- _EXERCISE_
From the line containing "Huawei / Honor (120, 292)" through the last line of the data, return those lines exactly as written and nothing more.

- _SOURCE DATA_
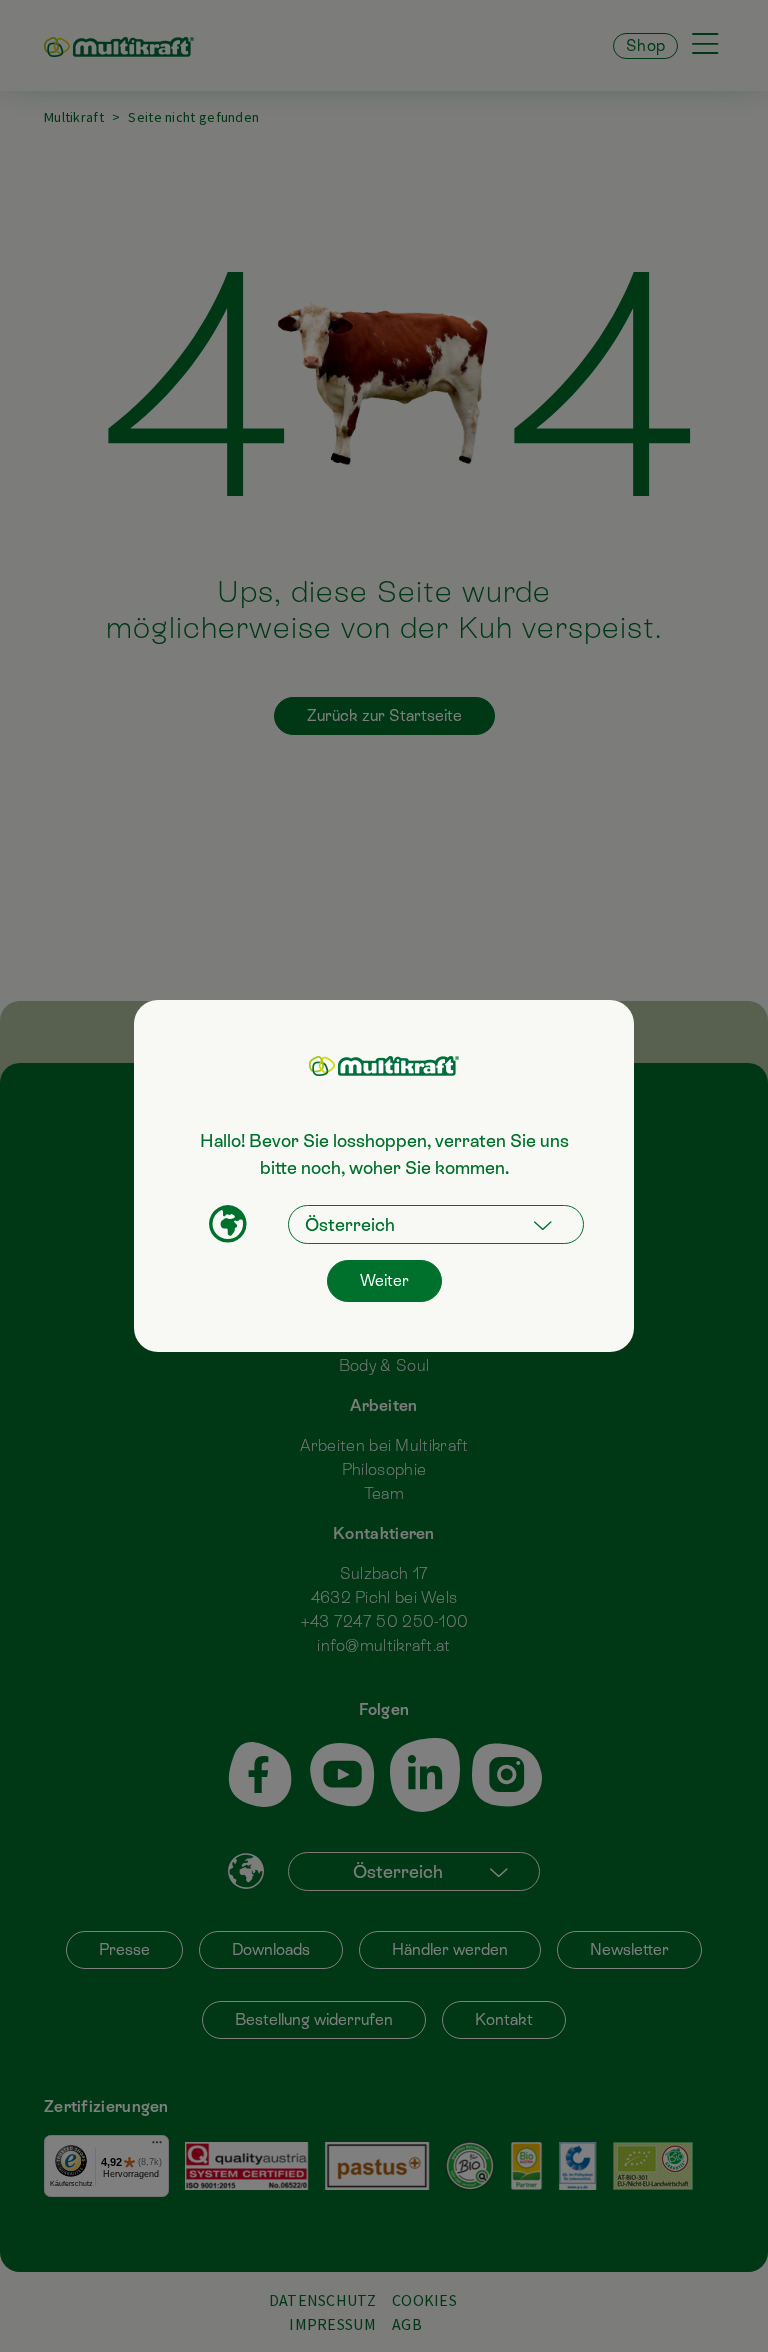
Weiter (384, 1280)
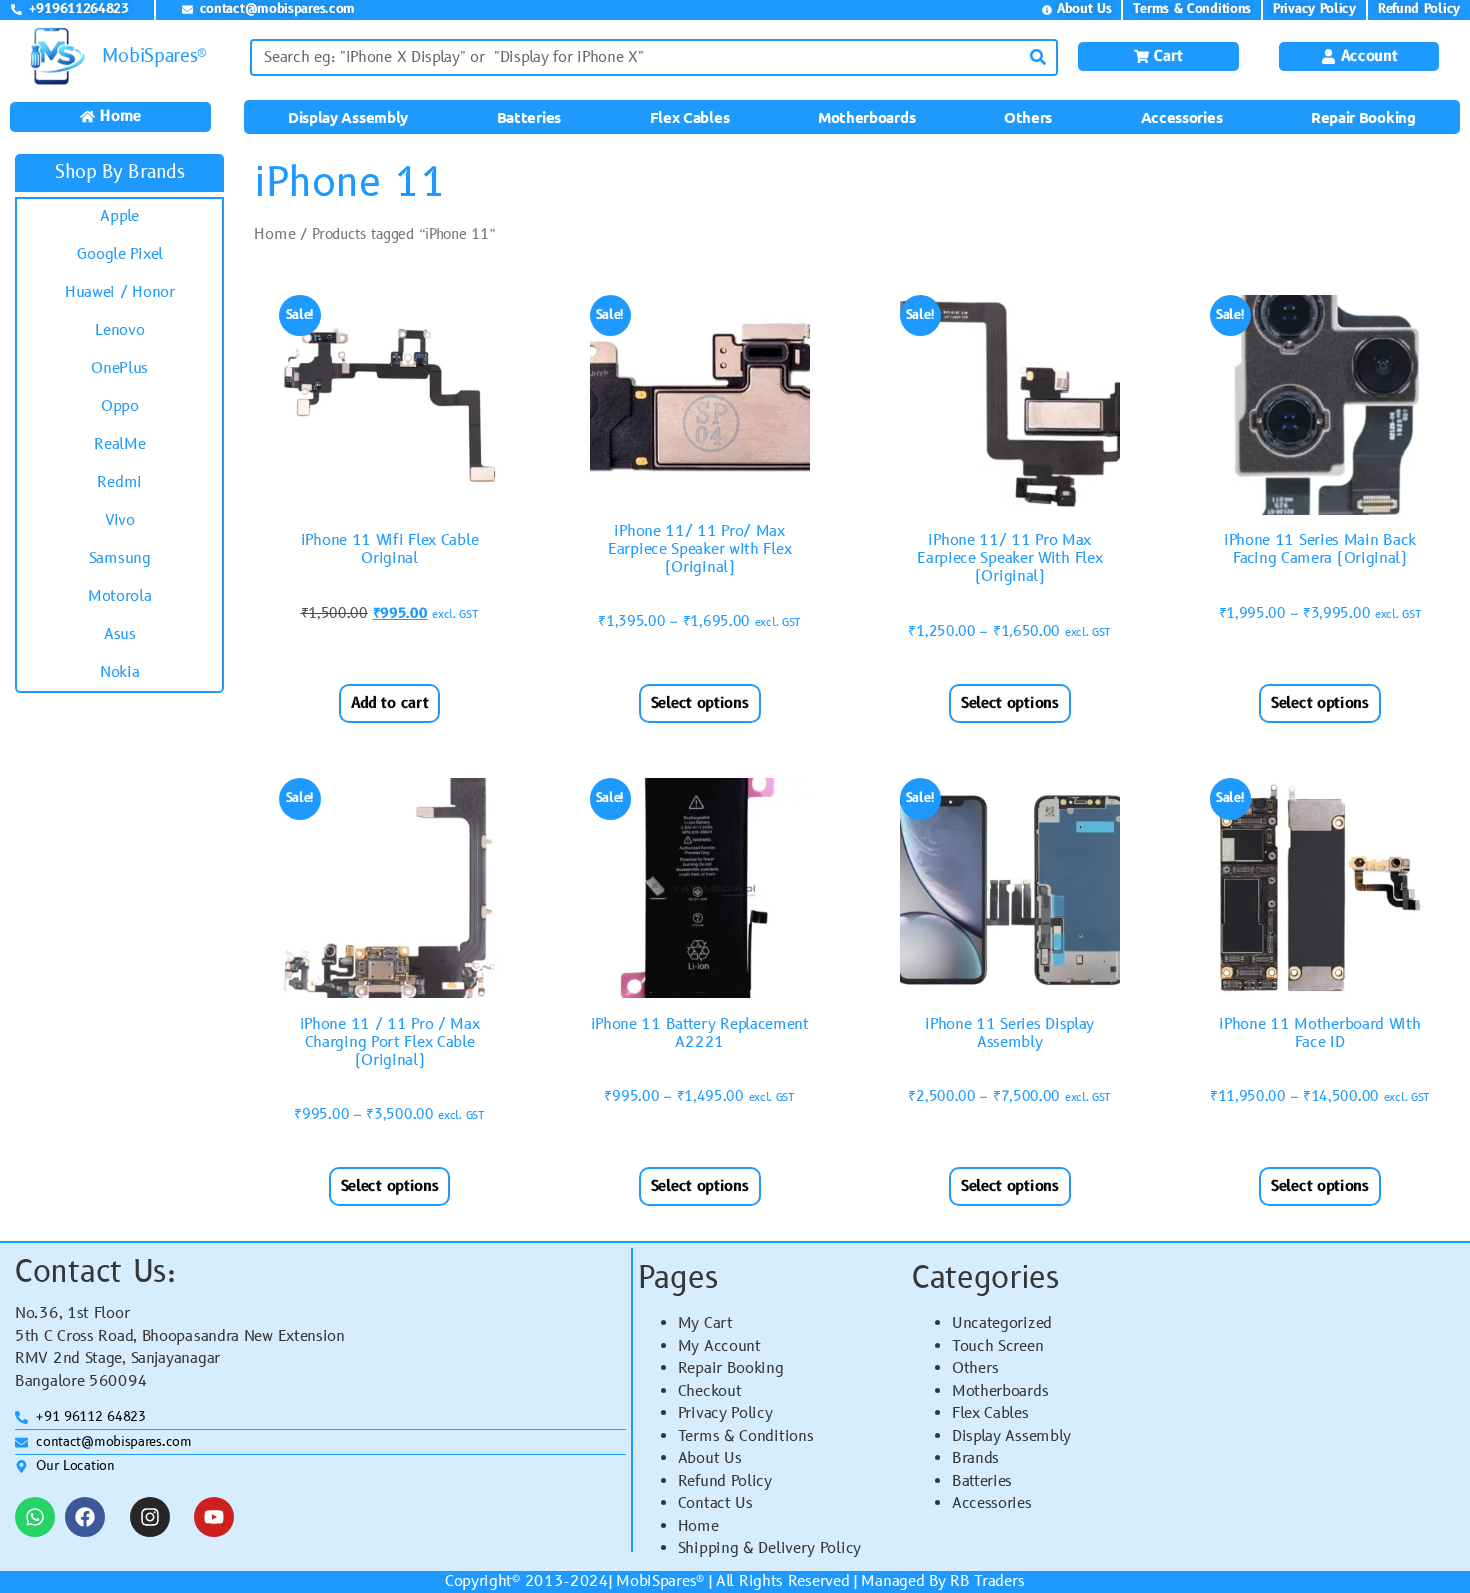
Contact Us (715, 1503)
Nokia (120, 672)
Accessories (1182, 117)
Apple (119, 216)
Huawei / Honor (120, 292)
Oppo (120, 406)
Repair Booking (1363, 117)
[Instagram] (150, 1517)
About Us (710, 1458)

- _TASK SOLUTION_
Huawei / Honor (120, 292)
Oppo (120, 406)
Repair Booking (1363, 117)
[Instagram] (150, 1517)
About Us (710, 1458)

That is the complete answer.